Firestone already has a lot riding on it. Speaking on Wednesday of the company’s technical computing roadmap, Brad McCredie, president of OpenPOWER and an IBM fellow, said that IBM provided the U.S. Department of Energy with a Firestone motherboard to support development of the CORAL machines, Summit and Sierra. The 2017-era supercomputers are expected to be five to 10 times faster than their predecessors and will use POWER9 chips in tandem with multiple NVIDIA Tesla Volta GPUs.
John Ashley, senior IBM software developer relations manager at NVIDIA, spoke about his company’s role in the collaboration.
“One of the things we really believe in is heterogeneous computing,” he said. “The GPU is not the best processor for every task. There are things GPUs aren’t good at. It happens to be the case that those things we [at NVIDIA] are not so good at, POWER processors are great at. The POWER processor is among the fastest, most capable serial processors on the planet and it’s only getting better, so being able to put those two things together seems like a really natural fit and so that’s a big part of why this event is here at GTC.”
Hyperscale and cloud datacenters may be the most prominent target for OpenPOWER products but IBM wants it known that there is much value here for high performance computing (HPC) clients as well. A position paper undertaken by Srini Chari, Ph.D., MBA, managing partner of Cabot Partners, at the behest of IBM, titled Crossing the Performance Chasm with OpenPOWER, looks at the performance resulting from OpenPOWER-designed IBM POWER8 solutions versus x86 platforms with Intel chips. Both traditional HPC and newer data intensive analytics workflows are examined.

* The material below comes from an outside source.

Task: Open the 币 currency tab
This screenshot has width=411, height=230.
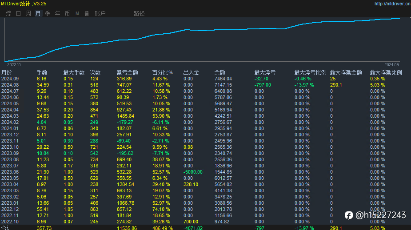Action: pos(68,13)

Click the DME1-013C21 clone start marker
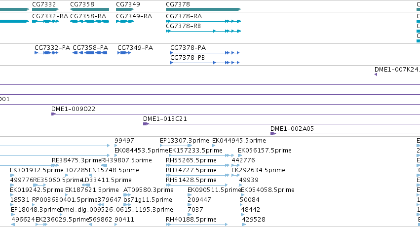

Called into question are compute-intensive benchmarks, like LINPACK, which are deemed to be increasingly inadequate for guiding HPC purchasing decisions. “It is clear,” states the author, “that the performance of most practical HPC applications also depend on memory, I/O and network and not exclusively on Flops/core and the number of cores.”

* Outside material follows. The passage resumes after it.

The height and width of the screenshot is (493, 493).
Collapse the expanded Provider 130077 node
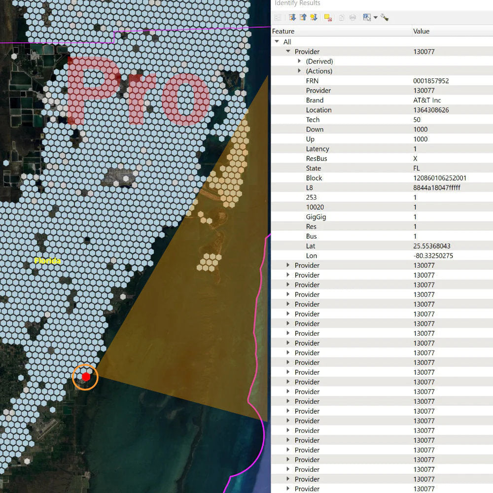point(288,52)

The figure below illustrates early results of standard benchmarks that are good indicators of data-centric HPC performance:
This figure summarizes some well-known application benchmarks across various sectors:
What makes these kinds of performance enhancements possible? When it comes to HPC workloads, here is a list of the most significant features of IBM Power systems based on POWER8, according to the report:
- Massive Threads: Each POWER8 core is capable of handling eight hardware threads simultaneously for a total of 96 threads executed simultaneously on a 12-core chip.
- Large Memory Bandwidth: Very large amounts of on- and off-chip eDRAM caches and on-chip memory controllers enable very high bandwidth to memory and system I/O.

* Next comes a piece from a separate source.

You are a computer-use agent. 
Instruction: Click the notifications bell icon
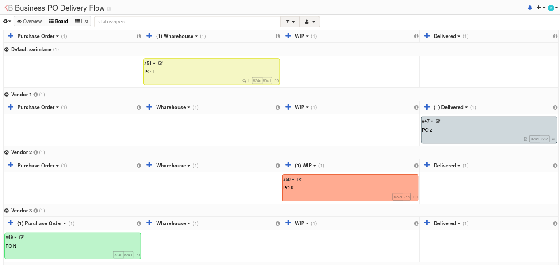tap(530, 8)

- High performance processor: POWER8 is capable of clock speeds around 4.15GHz, with a Thermal Design Power (TDP) in the neighborhood of 250 watts.
- Excellent RAS: Many studies (e.g., here and here) across a range of enterprises have indicated that IBM Power Systems perform better than x86 systems in Reliability, Availability and Serviceability (RAS), performance, TCO, security and overall satisfaction.
- Coherent Accelerator Processor Interface (CAPI): CAPI, a direct link into the CPU, allows peripherals and coprocessors to communicate directly with the CPU, substantially bypassing operating system and driver overheads. IBM has developed CAPI to be open to third party vendors and even offers design enablement kits. In the case of flash memory attached via CAPI, the overhead is reduced by a factor of 24:1. More importantly though, CAPI can be used to attach accelerators like FPGAs — directly to the POWER8 CPU for significant workload-specific performance boosts.
- Open partner ecosystem with the OpenPOWER Foundation.